Memposisikan diri sebagai hotel budget di salah satu kawasan tersibuk di wilayah Central of Surabaya adalah pilihan cerdas bagi POP Hotel. Karena tidak semua orang yang beraktifitas di kawasan tersebut memerlukan fasilitas berlebih. Terkadang orang hanya butuh beristirahat dan makan secara sederhana namun tetap berkualitas dalam menjalani beberapa agenda di kota terbesar kedua di Indonesia ini.

kamar-pop-tampak-samping
Kamar yang didisain simple, praktis dan efektif

kamar-plus-guling-pop-diponegoro

Namun keterbatasan lahan dan ke-simple an fasilitas hotel POP tak menyurutkan tema cinta lingkungan atau Eco-Friendly yang diusung hotel tersebut. Mulai dari pemakaian ruangan yang efektif, tersedianya tiga trash bin yang memisahkan sampah organik, recycle bin (khusus sampah yang bisa didaur ulang) dan sampah yang sulit terurai, larangan merokok di ruangan hotel (disediakan kamar khusus yang menghadap udara bebas bagi perokok) Nah, rasain lo , para perokok harus betah berada di ruangan tersendiri. Berasa dipenjara kan?. Hingga tersedianya unit pengolahan limbah air di hotel tersebut.

smooking-are-pop-diponegoro
Smooking-area-pop-hotel

 

Umm..Ok yang terakhir infonya aku dapat dari salah satu pegawai hotel yang menemani kami melihat-lihat ruang hotel tersebut). Anyway.. saya percaya kok niat tulus para pemilik dan pengelola hotel POP yang berusaha untuk peduli dan mencintai lingkungan.

colokan-pop-diponegoro
Perhatikan colokannya kakakkk..kalo mo ke sini

Terbukti dari sumbangan mereka berupa kotak-kotak kecil berisi bibit pohon magrove untuk hutan kota Surabaya.

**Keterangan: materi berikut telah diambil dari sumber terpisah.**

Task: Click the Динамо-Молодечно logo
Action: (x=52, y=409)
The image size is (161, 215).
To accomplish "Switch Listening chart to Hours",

Dan saat gong (lebih tepatnya musik)  launching hotel tersebut ditabuh, para owners dan managements hotel secara simbolis menyiram salah satu bibit pohon yang nantinya akan ditanam di sekitar kawasan POP Hotel Diponegoro. Itulah mengapa acara tersebut diberi tajuk GREEN OPENING, bukan sekadar Grand Opening seperti  pada umumnya.

green-opening-pop-diponegoro
Para Owners dan Managers POP hotel

 

Eh iya, meski hotelnya kecil, tapi makanannya enak-enak loh, sayangnya aku lupa memotret makanan yang tersedia dalam acara pembukaan hotel tanggal 18 Januari tersebut, karena aku terlalu asyik menyaksikan jalannya upaca pembukaan dan menyimak sambutan-sambutan dari owner dan para manajemen hotel 😀 .

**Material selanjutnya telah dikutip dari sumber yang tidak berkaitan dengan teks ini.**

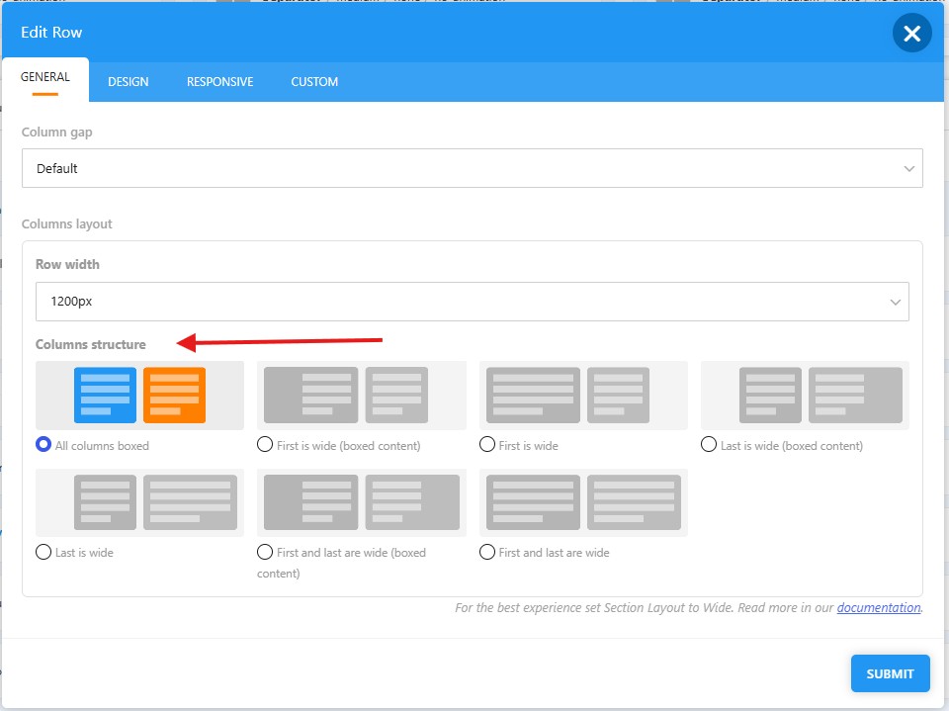
Task: Open the Responsive tab
Action: 219,82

O iya POP hotel ini, masih satu group dengan beberapa hotel lain yakni Harris Hotel, Yellow Hotel, dan masih banyak lagi yang semuanya bernaung di bawah TAUZIA Group.

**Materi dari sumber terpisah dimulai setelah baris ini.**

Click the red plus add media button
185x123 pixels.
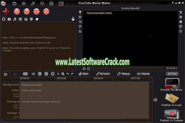[6, 11]
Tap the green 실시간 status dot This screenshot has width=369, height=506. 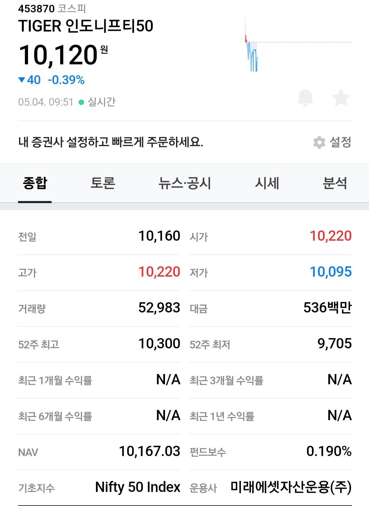pos(81,102)
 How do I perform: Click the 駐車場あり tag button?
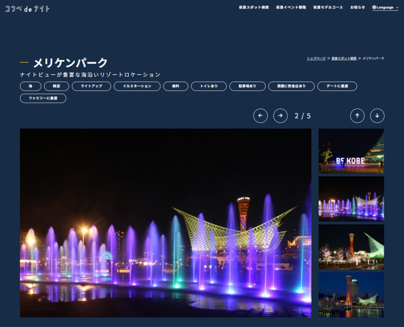tap(247, 86)
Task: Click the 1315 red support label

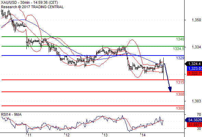Action: pos(180,82)
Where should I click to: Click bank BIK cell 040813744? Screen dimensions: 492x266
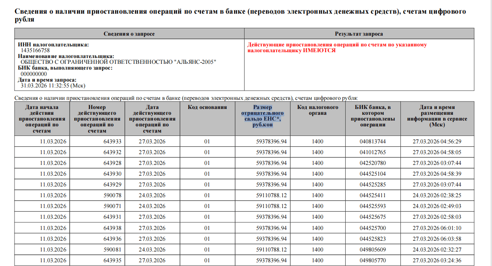point(373,141)
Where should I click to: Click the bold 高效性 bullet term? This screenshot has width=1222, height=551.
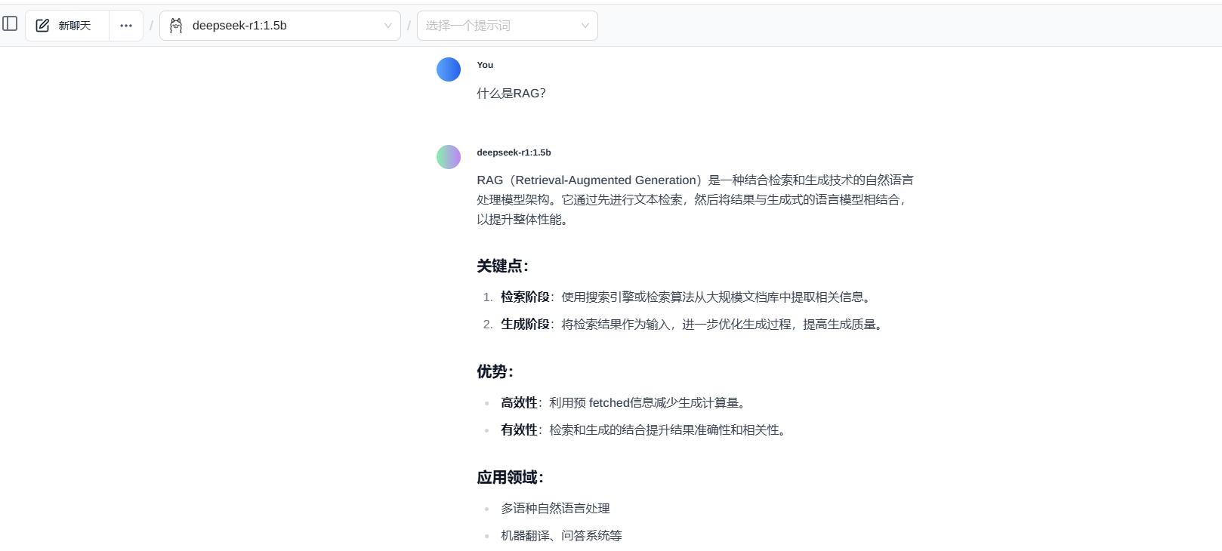(519, 403)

Inilah wajah manajemen Tauzia dan Owner Pop Hotel.

manajemen dan owner-pop-diponegoro
pop diponegoro-owner

Tapi aku masih sempet motret dua jenis kue yang aku cemil :D. Noh!… cheese cake dan fruit-pai. Endeeuss deh. Pasti Chef nya pinter.  🙂
cheese-cake-pop

pie-buah-pop-diponegoro

Pantas kan,  kalau kita sematkan julukan Green, Effective and Affordable buat hotel POP Diponegoro Surabaya?